<<<<

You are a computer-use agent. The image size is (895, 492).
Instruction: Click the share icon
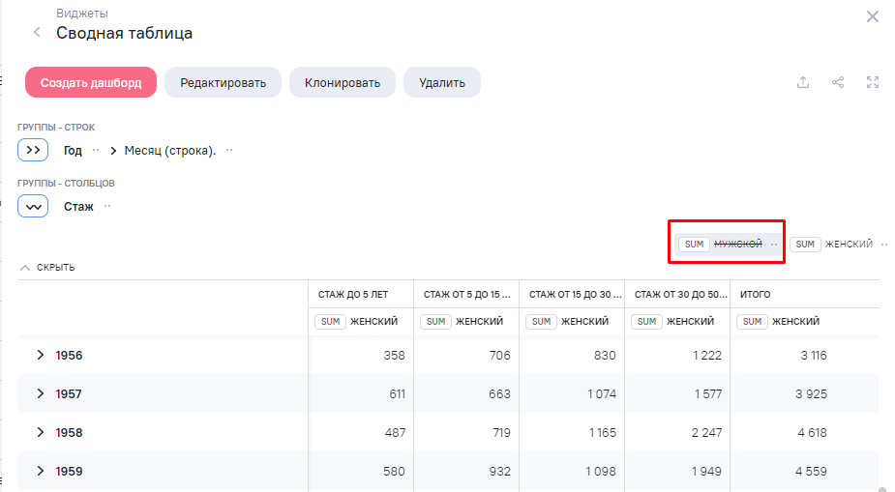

>>>>
<<<<

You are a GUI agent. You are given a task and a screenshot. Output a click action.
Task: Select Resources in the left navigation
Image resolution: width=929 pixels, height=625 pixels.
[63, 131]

>>>>
<<<<

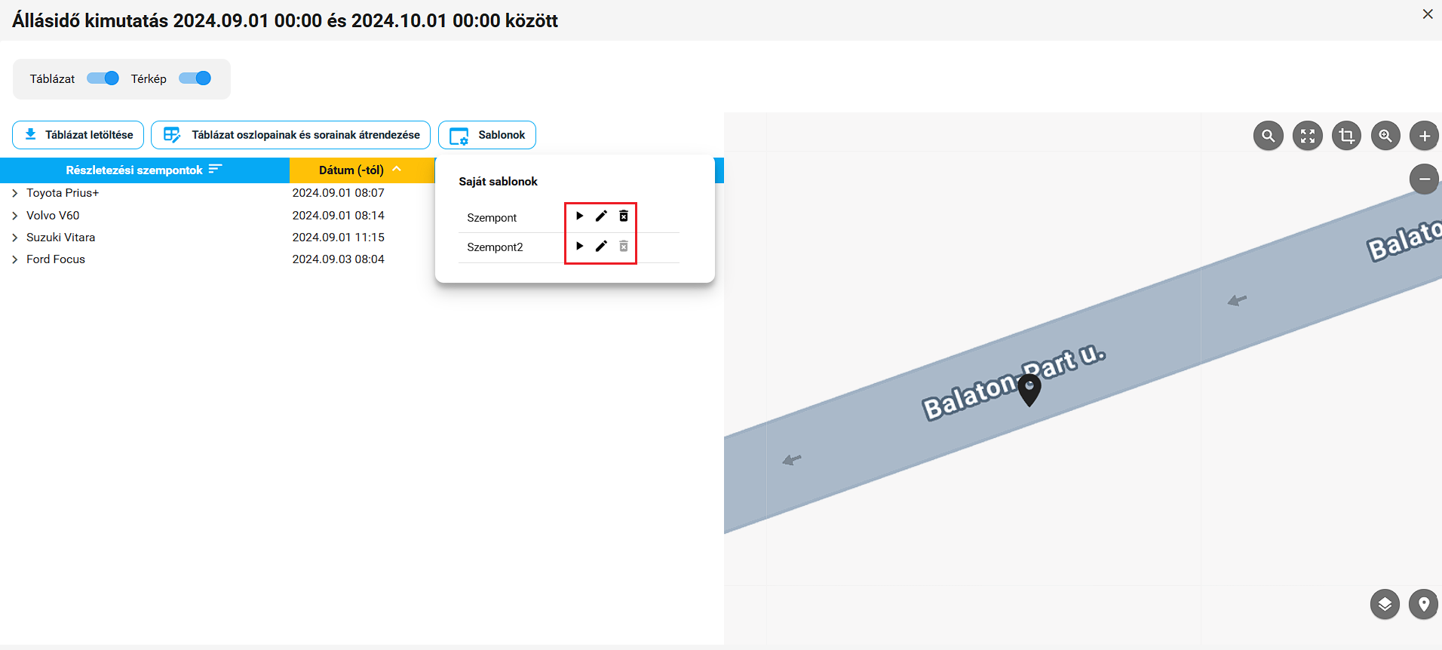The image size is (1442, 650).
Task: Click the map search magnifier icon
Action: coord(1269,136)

>>>>

* _To do_:
Whenever a line above includes "agent", copy it in full.

* _Response to this exercise_:
You are a computer-use agent. The image size is (895, 492).
You are a GUI agent. You are given a task and a screenshot. Output a click action.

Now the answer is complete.